Spain’s Podemos party accused of intimidating journalists

A dozen reporters file a complaint with the Madrid Press Association, citing online harassment

Around a dozen Spanish journalists have filed a complaint with the Madrid Press Association (APM), claiming that the leftist party Podemos is intimidating them every time they produce critical news stories. “Harassed,” “pressured” and “in a state of fear” is how these reporters, who work for a variety of news organizations, have described their personal situation.

Podemos leader Pablo Iglesias talks to journalists.
Podemos leader Pablo Iglesias talks to journalists.Zipi (EFE)

On Monday, the APM issued a release confirming the existence of intimidatory messages, and told Podemos to put an end, “once and for all, to the systematic campaign of personal and online harassment” against members of the press.

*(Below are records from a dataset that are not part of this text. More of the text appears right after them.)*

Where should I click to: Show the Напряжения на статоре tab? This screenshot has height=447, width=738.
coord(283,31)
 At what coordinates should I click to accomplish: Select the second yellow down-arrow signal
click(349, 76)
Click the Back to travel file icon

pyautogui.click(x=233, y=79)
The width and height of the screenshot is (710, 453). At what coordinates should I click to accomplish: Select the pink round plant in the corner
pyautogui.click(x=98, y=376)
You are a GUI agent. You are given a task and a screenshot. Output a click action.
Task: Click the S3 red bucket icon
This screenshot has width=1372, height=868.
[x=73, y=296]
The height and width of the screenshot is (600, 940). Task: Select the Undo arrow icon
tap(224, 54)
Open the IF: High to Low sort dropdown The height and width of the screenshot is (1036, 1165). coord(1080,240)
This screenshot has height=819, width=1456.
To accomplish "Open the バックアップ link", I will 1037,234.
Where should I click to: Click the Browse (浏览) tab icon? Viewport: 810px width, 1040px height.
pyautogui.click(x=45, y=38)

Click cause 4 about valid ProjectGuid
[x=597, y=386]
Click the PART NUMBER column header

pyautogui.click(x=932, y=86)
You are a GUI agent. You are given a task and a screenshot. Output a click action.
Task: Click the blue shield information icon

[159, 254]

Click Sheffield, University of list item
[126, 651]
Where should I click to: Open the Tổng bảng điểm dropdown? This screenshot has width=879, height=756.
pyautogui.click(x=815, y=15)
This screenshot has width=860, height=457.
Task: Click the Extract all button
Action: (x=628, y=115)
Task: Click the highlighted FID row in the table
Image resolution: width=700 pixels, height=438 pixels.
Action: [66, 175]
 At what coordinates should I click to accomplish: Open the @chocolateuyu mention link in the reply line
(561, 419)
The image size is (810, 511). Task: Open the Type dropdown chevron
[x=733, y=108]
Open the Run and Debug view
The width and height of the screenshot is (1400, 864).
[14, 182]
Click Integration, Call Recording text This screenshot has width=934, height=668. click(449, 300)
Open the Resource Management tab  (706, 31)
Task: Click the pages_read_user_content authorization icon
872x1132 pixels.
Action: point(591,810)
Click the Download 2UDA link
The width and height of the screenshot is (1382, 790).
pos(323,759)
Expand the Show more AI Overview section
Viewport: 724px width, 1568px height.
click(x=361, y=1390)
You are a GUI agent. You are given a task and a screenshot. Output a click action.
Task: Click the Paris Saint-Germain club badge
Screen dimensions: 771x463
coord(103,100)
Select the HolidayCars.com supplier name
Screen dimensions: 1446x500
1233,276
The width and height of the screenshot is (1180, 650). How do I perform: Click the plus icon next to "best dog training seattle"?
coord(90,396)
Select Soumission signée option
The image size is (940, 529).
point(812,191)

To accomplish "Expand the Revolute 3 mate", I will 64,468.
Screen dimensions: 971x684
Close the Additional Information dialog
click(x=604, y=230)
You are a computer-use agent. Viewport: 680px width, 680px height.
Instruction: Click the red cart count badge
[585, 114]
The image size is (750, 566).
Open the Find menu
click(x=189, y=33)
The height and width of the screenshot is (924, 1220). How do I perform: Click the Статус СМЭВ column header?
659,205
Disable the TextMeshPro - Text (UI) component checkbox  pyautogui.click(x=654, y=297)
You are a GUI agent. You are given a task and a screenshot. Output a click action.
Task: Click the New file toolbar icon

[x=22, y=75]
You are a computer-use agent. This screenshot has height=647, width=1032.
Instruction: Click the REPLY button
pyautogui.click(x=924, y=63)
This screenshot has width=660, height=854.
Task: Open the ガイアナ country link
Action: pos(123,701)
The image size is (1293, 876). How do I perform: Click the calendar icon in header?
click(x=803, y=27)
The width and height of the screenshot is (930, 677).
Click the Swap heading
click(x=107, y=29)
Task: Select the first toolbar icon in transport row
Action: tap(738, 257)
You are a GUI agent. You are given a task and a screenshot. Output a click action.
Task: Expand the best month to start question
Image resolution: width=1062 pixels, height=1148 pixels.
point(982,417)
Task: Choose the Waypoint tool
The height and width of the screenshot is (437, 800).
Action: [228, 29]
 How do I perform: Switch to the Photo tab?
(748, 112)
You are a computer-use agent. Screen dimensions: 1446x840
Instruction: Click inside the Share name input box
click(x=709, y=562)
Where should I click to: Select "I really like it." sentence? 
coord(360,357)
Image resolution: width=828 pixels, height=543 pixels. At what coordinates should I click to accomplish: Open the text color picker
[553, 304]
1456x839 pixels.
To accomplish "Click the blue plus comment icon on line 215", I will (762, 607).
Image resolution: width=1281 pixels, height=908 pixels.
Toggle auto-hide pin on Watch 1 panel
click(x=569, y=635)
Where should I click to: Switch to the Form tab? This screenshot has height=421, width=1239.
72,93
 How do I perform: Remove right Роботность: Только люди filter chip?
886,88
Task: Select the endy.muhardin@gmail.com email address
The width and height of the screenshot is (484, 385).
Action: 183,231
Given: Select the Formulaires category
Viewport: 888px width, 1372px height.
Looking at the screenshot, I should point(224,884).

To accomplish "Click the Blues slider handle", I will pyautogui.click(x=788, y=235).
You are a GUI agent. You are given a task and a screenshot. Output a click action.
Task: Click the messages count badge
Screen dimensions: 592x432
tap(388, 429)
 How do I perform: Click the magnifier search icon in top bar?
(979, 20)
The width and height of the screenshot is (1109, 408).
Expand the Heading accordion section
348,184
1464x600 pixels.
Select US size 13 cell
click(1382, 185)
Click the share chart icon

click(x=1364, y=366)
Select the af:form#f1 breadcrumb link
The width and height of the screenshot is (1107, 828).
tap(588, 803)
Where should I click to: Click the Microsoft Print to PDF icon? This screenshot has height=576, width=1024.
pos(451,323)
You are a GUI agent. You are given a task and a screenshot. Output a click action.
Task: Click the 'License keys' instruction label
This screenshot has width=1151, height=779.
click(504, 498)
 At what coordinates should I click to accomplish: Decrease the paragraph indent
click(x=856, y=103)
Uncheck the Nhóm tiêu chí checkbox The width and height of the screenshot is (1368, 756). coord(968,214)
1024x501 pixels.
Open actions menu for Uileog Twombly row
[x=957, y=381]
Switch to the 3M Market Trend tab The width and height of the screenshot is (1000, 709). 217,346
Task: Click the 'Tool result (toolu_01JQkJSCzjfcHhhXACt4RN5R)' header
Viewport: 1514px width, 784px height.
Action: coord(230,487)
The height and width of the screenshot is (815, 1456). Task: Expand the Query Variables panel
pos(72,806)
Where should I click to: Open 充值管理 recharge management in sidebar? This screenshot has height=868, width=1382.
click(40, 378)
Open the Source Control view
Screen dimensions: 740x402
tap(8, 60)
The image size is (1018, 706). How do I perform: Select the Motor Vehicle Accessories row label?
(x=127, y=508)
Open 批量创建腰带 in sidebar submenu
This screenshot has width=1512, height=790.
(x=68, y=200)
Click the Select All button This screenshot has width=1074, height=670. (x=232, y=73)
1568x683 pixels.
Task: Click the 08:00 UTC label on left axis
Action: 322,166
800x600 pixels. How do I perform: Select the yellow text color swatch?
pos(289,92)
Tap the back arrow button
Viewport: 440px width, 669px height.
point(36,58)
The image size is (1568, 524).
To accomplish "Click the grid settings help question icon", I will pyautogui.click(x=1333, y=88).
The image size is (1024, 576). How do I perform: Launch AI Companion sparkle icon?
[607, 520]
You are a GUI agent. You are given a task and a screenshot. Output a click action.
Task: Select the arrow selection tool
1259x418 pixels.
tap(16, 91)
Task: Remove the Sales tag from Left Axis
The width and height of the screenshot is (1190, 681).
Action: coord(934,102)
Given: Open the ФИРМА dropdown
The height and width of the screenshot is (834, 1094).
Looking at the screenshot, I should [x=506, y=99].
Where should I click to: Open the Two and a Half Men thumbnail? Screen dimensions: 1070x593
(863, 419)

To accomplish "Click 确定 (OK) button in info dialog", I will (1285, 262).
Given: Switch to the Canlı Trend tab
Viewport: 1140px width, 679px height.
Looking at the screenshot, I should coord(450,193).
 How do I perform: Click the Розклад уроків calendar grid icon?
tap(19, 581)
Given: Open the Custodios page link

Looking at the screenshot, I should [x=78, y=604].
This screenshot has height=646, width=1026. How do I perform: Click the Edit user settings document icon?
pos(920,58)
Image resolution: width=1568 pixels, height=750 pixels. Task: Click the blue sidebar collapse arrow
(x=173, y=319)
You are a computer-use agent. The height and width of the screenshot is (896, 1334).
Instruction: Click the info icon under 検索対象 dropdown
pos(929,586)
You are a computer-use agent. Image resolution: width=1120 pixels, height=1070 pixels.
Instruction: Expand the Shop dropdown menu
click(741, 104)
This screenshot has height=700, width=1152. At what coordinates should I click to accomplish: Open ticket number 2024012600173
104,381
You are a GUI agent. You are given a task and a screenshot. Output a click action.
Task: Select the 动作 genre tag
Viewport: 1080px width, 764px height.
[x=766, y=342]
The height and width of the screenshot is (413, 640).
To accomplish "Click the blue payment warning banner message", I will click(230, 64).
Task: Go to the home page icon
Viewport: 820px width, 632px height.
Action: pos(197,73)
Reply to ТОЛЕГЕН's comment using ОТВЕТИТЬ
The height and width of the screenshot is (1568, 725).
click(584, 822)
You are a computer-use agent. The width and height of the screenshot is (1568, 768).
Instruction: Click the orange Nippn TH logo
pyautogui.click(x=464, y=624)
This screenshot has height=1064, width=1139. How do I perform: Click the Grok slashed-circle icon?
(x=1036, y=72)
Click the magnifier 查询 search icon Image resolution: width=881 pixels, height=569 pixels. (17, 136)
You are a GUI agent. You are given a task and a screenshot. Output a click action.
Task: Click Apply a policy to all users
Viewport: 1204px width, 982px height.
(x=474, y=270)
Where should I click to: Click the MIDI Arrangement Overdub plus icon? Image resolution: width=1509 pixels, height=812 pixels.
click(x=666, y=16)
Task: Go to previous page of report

“The APM considers it completely incompatible with the democratic system for a party, no matter which one it may be, to try to guide and control the work of journalists and curb their independence,” reads the release. APM President Victoria Prego has called party leaders for a meeting on Friday to discuss the issue.

Evidently, what’s at stake here is freedom of the press, but it comes at a terrible personal price

Anonymous Spanish reporter

EL PAÍS has seen insulting and threatening messages sent to journalists by individuals who are within Podemos leader Pablo Iglesias’s circle of trust.

Some of the messages use expressions such as “either you’re stupid..” while in other cases, reporters say they have been told in conversation that “if you write this, I will destroy you.” There is no written record of this latter statement.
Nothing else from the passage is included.